Du Mercredi 1 octobre au Samedi 25 octobre 2014 ont eu lieu à la Comédie Claude Volter dans la commune de Woluwe Saint Pierre de Bruxelles, les représentations en première mondiale de la pièce : « De mémoire de papillon », de Philippe Beheydt & Stéphanie Mangez, sur une idée de Michel de Warzée.
Durant le spectacle, un personnage particulier apparaîtra : Patrice Émery Lumumba. Comment ?
Raymond, le personnage principal, un ancien colonial reçoit une aide-soignante à domicile. Leur premier contact est glacial.
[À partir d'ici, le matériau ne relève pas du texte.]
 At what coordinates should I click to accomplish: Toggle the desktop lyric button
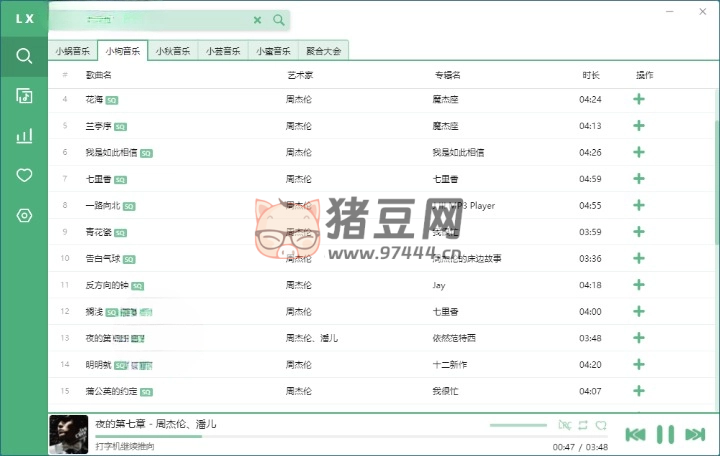click(565, 426)
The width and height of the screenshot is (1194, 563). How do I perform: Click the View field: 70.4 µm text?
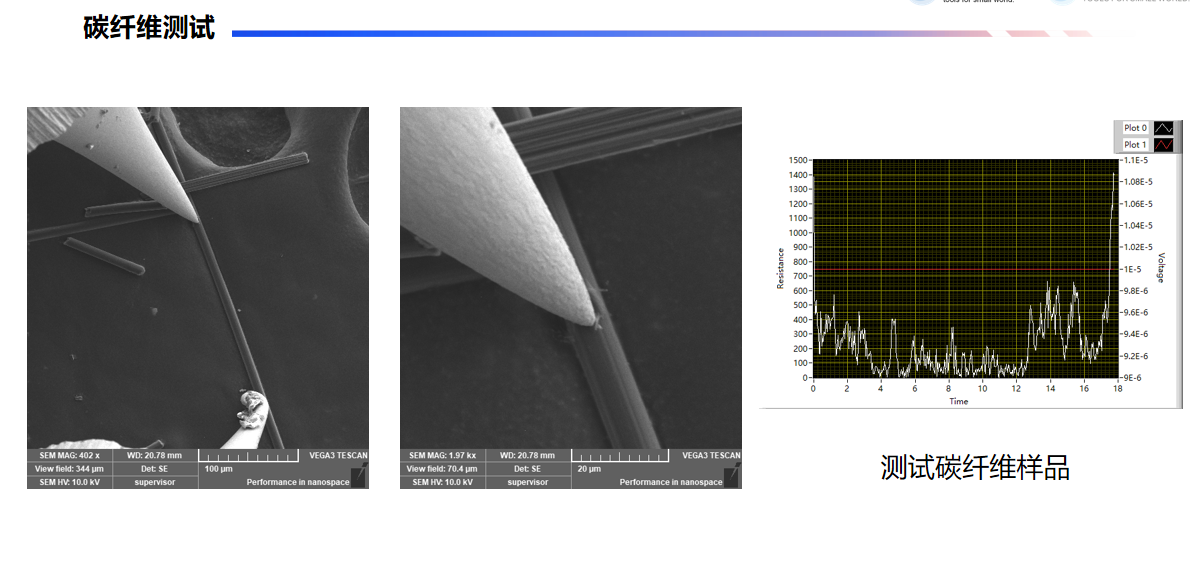(442, 468)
On se rendra compte par la suite que Raymond n’est pas totalement maître de sa mémoire. Néanmoins, au fil du spectacle, remontera à sa mémoire une partie de sa vie : la période de la décolonisation du Congo belge avec en filigrane l’ombre de Lumumba, mieux, les derniers jours de l’homme politique congolais en captivité. Il y est, face à un militaire commis à sa garde, qui le tient à l’œil, souvent fusil braqué.
Suivra un enchevêtrement entre les deux récits : la vie de Raymond aujourd’hui en Belgique et ce long flash back composé de plusieurs pans de l’histoire de Lumumba.
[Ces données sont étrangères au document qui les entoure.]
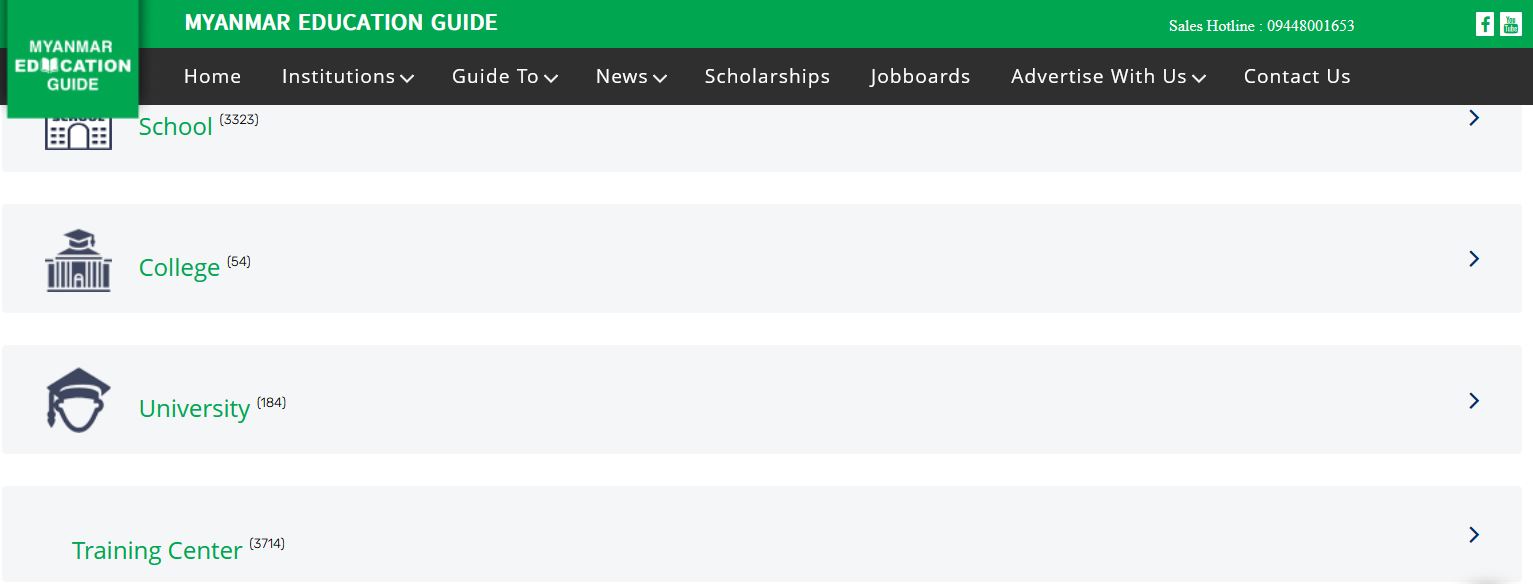Open Advertise With Us dropdown
Screen dimensions: 1533x584
pos(1107,77)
Les décors des deux époques se côtoient aussi sur scène : la brousse congolaise, et l’intérieur d’ un appartement en Belgique.
Les quatre personnages évolueront dans cet espace scénique, sans se rencontrer physiquement, mais se croisant dans la thématique avec des moments de complémentarité et même de confrontations.
Même Julie, l’aide-soignante d’aujourd’hui sera rattrapée par ce passé d’il y a un demi-siècle : en fin de spectacle, Raymond lui remettra un cadeau : une peau de léopard. Un souvenir ramené du Congo. Dans les bribes des récits qui remontaient encore à sa mémoire, Raymond y avait fait allusion.
Cinq décennies après la rupture Belgique-Congo, comment ne pas saluer l’initiative de Michel de Warzée de mettre sur la place publique, certes sous la forme théâtrale, le contenu des malles héritées de ses parents ? Combien de descendants de colons y a-t-il en Belgique ? Quelles montagnes de souvenirs n’ont-ils pas ? Sont-ils liés à la position de la Belgique officielle d’être réservée, aphone ou pire, curieusement amnésique, face au mystère « Lumumba » ?
Ce spectacle est une toute petite fenêtre qui s’ouvre sur l’histoire commune entre la Belgique et son ancienne colonie. Que l’ancienne métropole ne daigne toujours pas ouvrir grandement cette fenêtre, n’est-ce pas un aveu de culpabilité ?
Pour l’histoire, Michel de Warzée est né à Lubumbashi au Katanga et parle swahili. Son père, le juge Lemaire de Warzée d’Hermalle est celui-là même qui jugea Lumumba en janvier 1960 pour incitation à l’émeute, condamnant Lumumba à 6 mois de prison, alors que le ministère public avait requis six ans !
« De mémoire de papillon », belle jonction entre l’histoire et le théâtre.